Given passage ->
--- begin ---

War - Monday Munchees



The Cost of War

The Iraq war’s 500th amputee was airlifted back to the U.S. last week. Of the 22,700 U.S. soldiers wounded in the war, 2.2 percent have lost one or more limbs. (, as it appeared in The Week magazine, February 2, 2007)

Muslim views of the United States turned to outright animosity after the Iraq war, leading to increased support for Osama bin Laden, according to a poll of 16,000 people in 20 nations. “The bottom has fallen out of support for America in the Muslim world, and antagonism has deepened and widened," said Andrew Kohut, director of the Pew Research Center for the People and the Press in Washington, which conducted the poll after the heavy fighting had ended. Kohut said the polls found the Muslim world not only dislikes U.S. policy, but increasingly dislikes Americans and are showing that by boycotting American products and technology. He said one trend that will be worrisome for American diplomats is that popular support for Osama bin Laden is swelling in cities of predominantly Muslim countries like Indonesia, Jordan, Morocco, Nigeria, and Pakistan as well as in the Palestinian Authority. Half of those polled in those countries said they had confidence that bin Laden would do the right thing in world affairs. (Lance Gay, Scripps Howard News Service, in Rocky Mountain News, June 4, 2003)

In World War I, almost eight million men fought for Austria-Hungary, and 90 percent of them were either wounded or killed. (L. M. Boyd)

The U.S. is going the way of all empires, said Anwar Kemal. Empires are not always conquered militarily. They sometimes collapse from within, once their economic supremacy is challenged. And that seems to happen when they can’t afford to pay for their wars. The British Empire, for example, petered out at least partly “on account of the staggering financial expenditures that it incurred during two world wars.” And the Soviet Union bankrupted itself on the war in Afghanistan. Similarly, the U.S. is now experiencing an economic meltdown because of its unsustainable wars in Iraq and Afghanistan. There’s still time for it to salvage some of its international standing and influence. It just has to “extricate the country from the unnecessary war in Iraq” and bring stability to Afghanistan. Once it has retrenched militarily, it should “balance its books by reverting to the old American values of financial discipline, investment in knowledge, and hard work.” If the U. S. fails to take these steps, it will become history’s latest example of “imperial overreach.” (The Week magazine, October 17, 2008)

The U.N. estimates that 40 percent of the bomblets that Israel dropped on Lebanon during the war with Hezbollah failed to explode. In the seven weeks since the conflict ended, many of these shells have detonated, killing 18 civilians and wounding more than 100. (The Boston Globe, as it appeared in The Week magazine on October 27, 2006)

--- end ---

Records supplied ->
--- begin ---

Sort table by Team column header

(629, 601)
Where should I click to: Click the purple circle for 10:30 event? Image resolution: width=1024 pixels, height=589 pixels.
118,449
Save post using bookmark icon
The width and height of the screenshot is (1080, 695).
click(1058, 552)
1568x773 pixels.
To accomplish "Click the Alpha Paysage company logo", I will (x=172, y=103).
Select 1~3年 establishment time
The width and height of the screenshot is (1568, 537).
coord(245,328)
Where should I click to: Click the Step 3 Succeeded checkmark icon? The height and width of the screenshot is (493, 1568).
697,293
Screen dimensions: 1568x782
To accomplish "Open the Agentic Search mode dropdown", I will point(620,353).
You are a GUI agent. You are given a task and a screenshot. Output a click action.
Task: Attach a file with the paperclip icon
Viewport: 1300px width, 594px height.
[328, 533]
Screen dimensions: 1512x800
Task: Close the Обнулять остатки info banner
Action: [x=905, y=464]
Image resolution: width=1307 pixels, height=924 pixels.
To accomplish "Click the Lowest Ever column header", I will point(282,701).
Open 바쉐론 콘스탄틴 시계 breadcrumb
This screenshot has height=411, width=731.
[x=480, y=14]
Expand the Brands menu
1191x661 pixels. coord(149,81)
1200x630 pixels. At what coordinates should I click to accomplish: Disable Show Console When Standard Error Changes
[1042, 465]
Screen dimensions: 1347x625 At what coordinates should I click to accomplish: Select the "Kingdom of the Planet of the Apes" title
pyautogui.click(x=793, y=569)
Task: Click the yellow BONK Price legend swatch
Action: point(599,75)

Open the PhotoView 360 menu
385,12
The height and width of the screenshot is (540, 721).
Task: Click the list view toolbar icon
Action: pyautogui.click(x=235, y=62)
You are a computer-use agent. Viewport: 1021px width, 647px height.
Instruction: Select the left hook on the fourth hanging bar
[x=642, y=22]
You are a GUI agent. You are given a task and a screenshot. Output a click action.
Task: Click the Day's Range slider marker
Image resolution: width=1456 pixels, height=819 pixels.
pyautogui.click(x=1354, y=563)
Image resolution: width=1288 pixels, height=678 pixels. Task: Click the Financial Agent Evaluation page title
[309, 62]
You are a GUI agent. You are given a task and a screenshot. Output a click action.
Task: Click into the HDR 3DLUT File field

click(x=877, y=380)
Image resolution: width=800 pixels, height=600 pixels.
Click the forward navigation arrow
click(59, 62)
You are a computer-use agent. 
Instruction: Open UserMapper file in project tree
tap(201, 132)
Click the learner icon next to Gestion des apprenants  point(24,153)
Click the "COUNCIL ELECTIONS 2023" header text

--- end ---

Set problem ->
Please reproduce word for word the part of the cost-of-war passage above starting at "War - Monday" and ending at "February 2, 2007)".

Solution to the exercise ->
War - Monday Munchees



The Cost of War

The Iraq war’s 500th amputee was airlifted back to the U.S. last week. Of the 22,700 U.S. soldiers wounded in the war, 2.2 percent have lost one or more limbs. (, as it appeared in The Week magazine, February 2, 2007)